Wednesday, Jan. 16, advocates from Black Women’s Blueprint, Color of Change, CREDO, Girls for Gender Equity, NOW-NYC and UltraViolet rallied outside Sony Music’s Madison Avenue HQ in Manhattan, calling on Sony Music and its subsidiary, RCA Records, to immediately drop R. Kelly in the wake of the Lifetime docuseries “Surviving R. Kelly.” The docuseries details Kelly’s decades of sexual abuse perpetrated against young Black women and girls, and those in the music industry who have not only enabled him but also profited from him. Advocates delivered petitions signed by more than 217,000 people demanding RCA Records drop R. Kelly. The protesters also presented Sony Music and RCA Records with a “Record Label of Shame” award. The action was supported by Chicago-based anti-violence organization, A Long Walk Home.

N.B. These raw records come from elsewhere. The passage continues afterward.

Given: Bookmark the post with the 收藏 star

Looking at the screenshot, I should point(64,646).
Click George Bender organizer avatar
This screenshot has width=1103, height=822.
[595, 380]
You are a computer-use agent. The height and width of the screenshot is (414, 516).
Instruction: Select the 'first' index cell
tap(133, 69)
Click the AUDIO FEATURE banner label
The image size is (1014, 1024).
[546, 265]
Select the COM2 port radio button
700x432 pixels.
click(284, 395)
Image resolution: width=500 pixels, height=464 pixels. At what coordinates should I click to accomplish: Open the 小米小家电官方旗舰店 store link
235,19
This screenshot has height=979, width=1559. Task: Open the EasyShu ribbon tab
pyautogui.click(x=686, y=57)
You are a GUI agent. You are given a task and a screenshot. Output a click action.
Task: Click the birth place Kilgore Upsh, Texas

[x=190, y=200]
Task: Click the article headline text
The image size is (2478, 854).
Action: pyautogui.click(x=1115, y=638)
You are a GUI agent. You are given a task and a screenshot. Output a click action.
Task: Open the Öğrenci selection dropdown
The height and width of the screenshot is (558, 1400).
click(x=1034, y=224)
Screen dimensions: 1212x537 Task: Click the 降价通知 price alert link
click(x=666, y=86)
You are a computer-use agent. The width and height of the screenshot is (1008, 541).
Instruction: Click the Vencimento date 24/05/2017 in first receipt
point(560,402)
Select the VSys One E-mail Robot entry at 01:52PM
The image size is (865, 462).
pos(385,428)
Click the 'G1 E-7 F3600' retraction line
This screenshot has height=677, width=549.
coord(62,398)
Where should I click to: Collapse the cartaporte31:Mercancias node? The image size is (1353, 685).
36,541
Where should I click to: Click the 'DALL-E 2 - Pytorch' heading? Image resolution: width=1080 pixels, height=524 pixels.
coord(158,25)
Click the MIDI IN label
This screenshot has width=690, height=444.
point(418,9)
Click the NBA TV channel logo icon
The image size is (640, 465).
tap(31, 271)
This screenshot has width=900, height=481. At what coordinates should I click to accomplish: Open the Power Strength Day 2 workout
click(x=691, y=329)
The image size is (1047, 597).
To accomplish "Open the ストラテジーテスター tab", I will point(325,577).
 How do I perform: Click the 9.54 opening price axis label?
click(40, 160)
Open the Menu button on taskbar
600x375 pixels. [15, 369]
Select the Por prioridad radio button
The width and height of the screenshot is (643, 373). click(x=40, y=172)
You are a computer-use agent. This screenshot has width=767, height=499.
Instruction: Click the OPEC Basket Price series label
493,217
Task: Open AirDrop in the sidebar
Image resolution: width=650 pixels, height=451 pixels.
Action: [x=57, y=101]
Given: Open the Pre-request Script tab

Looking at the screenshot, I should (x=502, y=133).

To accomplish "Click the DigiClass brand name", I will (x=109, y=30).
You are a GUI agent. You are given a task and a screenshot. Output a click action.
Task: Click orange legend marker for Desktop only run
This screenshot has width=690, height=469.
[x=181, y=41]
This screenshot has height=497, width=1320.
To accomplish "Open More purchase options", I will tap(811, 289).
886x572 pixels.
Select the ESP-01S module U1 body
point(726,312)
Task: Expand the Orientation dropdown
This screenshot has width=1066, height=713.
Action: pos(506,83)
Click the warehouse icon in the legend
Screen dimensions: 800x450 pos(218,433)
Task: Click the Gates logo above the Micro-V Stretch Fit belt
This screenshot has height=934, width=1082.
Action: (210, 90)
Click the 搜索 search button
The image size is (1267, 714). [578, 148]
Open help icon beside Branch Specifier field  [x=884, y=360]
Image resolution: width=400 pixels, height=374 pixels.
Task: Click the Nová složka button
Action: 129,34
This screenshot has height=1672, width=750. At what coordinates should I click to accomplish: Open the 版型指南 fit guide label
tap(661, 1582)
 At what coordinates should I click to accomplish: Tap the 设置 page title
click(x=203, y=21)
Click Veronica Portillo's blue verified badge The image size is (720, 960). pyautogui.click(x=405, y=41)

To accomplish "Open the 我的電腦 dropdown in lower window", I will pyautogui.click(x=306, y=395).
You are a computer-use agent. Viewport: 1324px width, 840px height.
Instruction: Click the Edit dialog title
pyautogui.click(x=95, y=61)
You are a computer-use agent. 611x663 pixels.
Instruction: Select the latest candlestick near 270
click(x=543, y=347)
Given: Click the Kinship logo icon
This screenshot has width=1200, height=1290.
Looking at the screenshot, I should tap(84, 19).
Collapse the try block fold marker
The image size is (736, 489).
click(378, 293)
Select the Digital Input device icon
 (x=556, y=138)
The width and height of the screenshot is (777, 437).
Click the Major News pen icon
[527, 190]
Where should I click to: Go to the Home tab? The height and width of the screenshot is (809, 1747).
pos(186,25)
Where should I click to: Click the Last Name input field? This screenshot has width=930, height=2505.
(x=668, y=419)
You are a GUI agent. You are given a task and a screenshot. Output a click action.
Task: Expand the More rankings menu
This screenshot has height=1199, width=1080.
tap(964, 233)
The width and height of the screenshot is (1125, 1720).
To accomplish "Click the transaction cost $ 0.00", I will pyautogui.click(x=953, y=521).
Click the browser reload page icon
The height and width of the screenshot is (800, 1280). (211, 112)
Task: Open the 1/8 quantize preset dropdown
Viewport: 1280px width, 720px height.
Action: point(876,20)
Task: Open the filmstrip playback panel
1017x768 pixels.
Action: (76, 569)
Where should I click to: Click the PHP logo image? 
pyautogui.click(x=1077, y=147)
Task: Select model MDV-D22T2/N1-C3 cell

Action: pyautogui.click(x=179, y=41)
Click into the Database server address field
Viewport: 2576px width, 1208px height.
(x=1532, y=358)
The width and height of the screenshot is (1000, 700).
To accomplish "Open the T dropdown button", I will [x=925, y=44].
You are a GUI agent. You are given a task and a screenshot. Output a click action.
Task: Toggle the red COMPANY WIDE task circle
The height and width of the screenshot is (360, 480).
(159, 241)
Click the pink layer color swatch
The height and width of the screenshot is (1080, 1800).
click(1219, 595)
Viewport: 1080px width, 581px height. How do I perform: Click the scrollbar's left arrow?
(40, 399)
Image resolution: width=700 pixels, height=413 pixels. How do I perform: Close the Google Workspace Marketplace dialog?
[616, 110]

 Speakers included Jade Magnus Ogunnaike, director of organizing, Color of Change; Joanne N. Smith, founder and president of Girls for Gender Equity; Jamilah Lemieux, writer/cultural critic (“Surviving R. Kelly”); Sharay Tindal, activist, Black Women’s Blueprint; and Natalie Green, representative and communications manager, UltraViolet.